= Symphony No. 46 (Haydn) =

Symphony by Joseph Haydn

Joseph Haydn

Joseph Haydn's Symphony No. 46 in B major, Hoboken I/46, was composed in 1772, during his Sturm und Drang period.

== Music ==
The work is scored for two oboes, bassoon, two horns and strings.

The work is written in standard four-movement form:

The key of B major, which is highly unusual in the Classical period, sets the tone of the work, which is one of unease, restlessness and searching.

The first movement starts with a four-note motif in unison, reminiscent of Symphony No. 44 (Trauer), but quasi-inverted. It is developed in various keys, with frequent modulations into the minor and to other remote keys. In a deliberate 'surprise', the movement seems to enter the recapitulation seconds after the development begins, before jumping back to a dramatic development passage. The recapitulation continues the development still further, moving into dissonance, before an abrupt ending.

The second movement is in B minor. It is a rhapsodic pastorale, rocking along over a running figure in the bass, with a syncopated figure in the muted violins maintaining the tension.

The minuet is more assertive in tone, but its confidence is undermined by a plaintive, almost solemn, trio, again in B minor. The trio is "tuneless", similar to the Trio of the minuet in Symphony No. 29, and Haydn may have intended for a solo instrument to improvise a theme over the accompaniment.

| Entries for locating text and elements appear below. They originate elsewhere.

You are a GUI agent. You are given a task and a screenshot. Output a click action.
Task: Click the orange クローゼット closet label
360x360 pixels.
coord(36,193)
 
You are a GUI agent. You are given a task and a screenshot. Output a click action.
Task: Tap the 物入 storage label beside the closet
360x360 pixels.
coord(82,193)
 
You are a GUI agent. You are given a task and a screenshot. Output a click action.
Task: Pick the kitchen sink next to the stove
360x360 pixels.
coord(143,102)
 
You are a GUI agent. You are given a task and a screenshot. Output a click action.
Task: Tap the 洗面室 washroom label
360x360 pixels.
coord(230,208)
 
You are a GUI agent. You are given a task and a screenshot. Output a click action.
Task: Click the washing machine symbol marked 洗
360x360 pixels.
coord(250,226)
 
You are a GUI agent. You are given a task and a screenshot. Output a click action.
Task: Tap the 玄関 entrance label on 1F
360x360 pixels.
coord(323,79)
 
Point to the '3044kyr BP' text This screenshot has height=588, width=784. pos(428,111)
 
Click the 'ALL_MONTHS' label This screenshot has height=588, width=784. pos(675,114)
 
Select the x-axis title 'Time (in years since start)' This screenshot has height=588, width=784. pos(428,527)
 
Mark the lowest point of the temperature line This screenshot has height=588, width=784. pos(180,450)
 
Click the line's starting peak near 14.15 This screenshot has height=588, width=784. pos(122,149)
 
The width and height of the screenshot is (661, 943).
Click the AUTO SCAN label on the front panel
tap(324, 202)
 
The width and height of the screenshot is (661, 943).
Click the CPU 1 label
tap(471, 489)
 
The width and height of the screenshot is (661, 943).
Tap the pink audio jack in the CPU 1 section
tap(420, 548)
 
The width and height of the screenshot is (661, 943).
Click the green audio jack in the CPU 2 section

Many of Haydn’s symphonies contain more startling surprises than the one which has made his Surprise Symphony famous. The surprise here comes in the final movement. The opening is a typical energetic theme in the violins which is rapidly taken up and developed, with the horns prominent. The music rushes on only to break off suddenly, interrupted by the closing passage of the minuet, followed by the repeat of the whole of the second half of the minuet. The horns then burst in again with the main finale theme, but fade away and the music stutters almost to a halt. Then, on an underlying pedal on the horns, the strings take the movement and symphony to a rapid and abrupt close. Although it is not known if he was familiar with this symphony, Ludwig van Beethoven would later do the same thing in the finale of his Fifth Symphony, interrupting the work with a reprise of material from the preceding movement before returning to the current movement's theme.

Since all of the movements have the same tonic, the work is homotonal.

==Discography==

In Haydn's time, this symphony required the use of horns crooked in B natural. Except for period instrument performances, the horn players now use valve horns, and perform the transposition from horns in B♮ to horns in F or B♭ in their minds. In many recordings, the players read their parts as if for horns in B basso rather than B alto. It is unclear which octave the composer wanted, but strong evidence from within the score indicates basso.